While common respiratory viruses will often provide little worry to adults, they can be devastating to young children.
The CDC reports that up to 500 US children die from RSV every year.
An infected child may suffer pneumonia or inflammation of airways in the lungs. These are potentially deadly symptoms.
Health officials have long warned that this year’s flu season would be more brutal than years past.
Common viruses like the flu largely disappeared during the first two years of the COVID-19 pandemic, as masking and social distancing prevented spread.
They are roaring back this year, though, as many do not have the necessary immune protection to fight off the virus.
Some have even warned of a ‘tripledemic’ as the flu, RSV and COVID-19 all usually reach their peak at the end of the year.
Confirmed RSV cases reached 9,832 during the week that ended on October 22, according to the CDC.
While weekly figures have since declined, the jump in test positivity signals the true amount of cases is rising.
Test positivity is considered a more accurate measure of an outbreak because it accounts for fluctuations in the numbers of tests carried out.
The 18.9 per cent test positivity rate is the highest of this season so far – growing from only 15 per cent last week, and is higher than it was at any point in the last two years.
During the same week last year, only nine per cent of tests were coming back positive.
The flu is surging across America for the first time since Covid hit as well, with the US south being slammed the hardest.
According to the CDC, Alabama, South Carolina and Tennessee are all reporting ‘very high’ levels of influenza activity – as of most recent data from October 29.
In Tennessee, 8.7 per cent of outpatients at hospitals in the state are showing flu-like symptoms – shattering the CDC baseline of 3.1 per cent as an acceptable level.
Vanderbilt University Medical Center, which includes the Monroe Carell Jr Children’s Hospital – the Volunteer state’s largest children’s hospital, is at 98 per cent capacity Wednesday morning, according to the HHS.
Alabama’s figure eclipsed 10 per cent during the final week of October – tripling from three per cent only two weeks earlier.
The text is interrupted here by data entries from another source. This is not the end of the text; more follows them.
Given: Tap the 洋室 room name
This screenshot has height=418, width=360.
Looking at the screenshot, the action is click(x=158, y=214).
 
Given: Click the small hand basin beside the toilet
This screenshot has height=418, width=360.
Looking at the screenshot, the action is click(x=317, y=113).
According to official state data, outpatients showing flu-like symptoms peaked at around five per cent at the end of 2021.
The outbreak reached such a point in north Alabama that the Marshall County school district – which includes 5,000 students across 13 schools – went into remote learning this week.
The Children’s Hospital of Alabama at the University of Alabama, Birmingham, the state’s largest pediatric facility, only has seven per cent of its beds available, according to HHS data.
South Carolina is recording exorbitantly high rates of flu-like symptoms as well. Just under 11 per cent of outpatients in the Palmetto state are displaying flu-like symptoms.
The Medical University of South Carolina medical center – of which the state’s largest children’s hospital is included in it – reports being at 87 per cent capacity on Wednesday morning.
The CDC is also reporting ‘very high’ flu activity in Georgia, Maryland, Mississippi, North Carolina, Texas and North Carolina.
While other viruses surge, COVID-19 cases have remained flat in recent weeks – even as the cold weather months – that usually brought in a fresh a surge in previous years – arrive.
The US is currently recording 40,000 new infections each day, a five per cent increase over the past two weeks.
America is suffering 308 daily deaths from the virus as well, a 14 per cent fall across 14 days.